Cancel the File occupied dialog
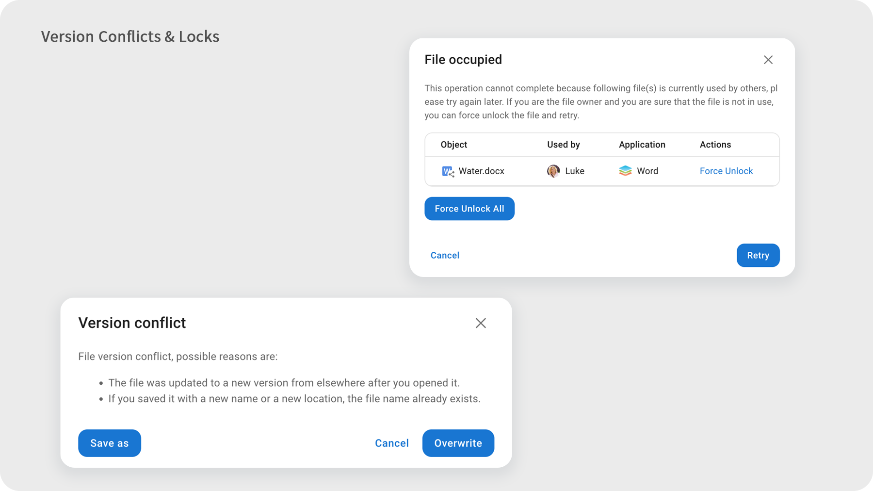[445, 255]
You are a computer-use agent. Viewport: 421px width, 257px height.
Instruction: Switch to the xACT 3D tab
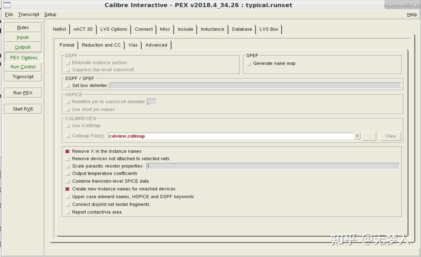(83, 29)
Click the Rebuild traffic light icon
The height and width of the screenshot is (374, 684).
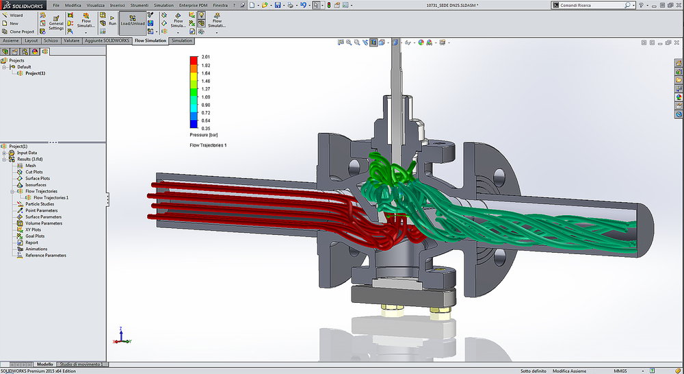click(x=329, y=5)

• **Your goal**
Revise the records from the line with "Click the Rebuild traffic light icon" through the end of the records, putting "status" in place of "traffic light" and keeping everything else the same. Leave the pictures out.

• **Completed exercise**
Click the Rebuild status icon
The height and width of the screenshot is (374, 684).
click(x=329, y=5)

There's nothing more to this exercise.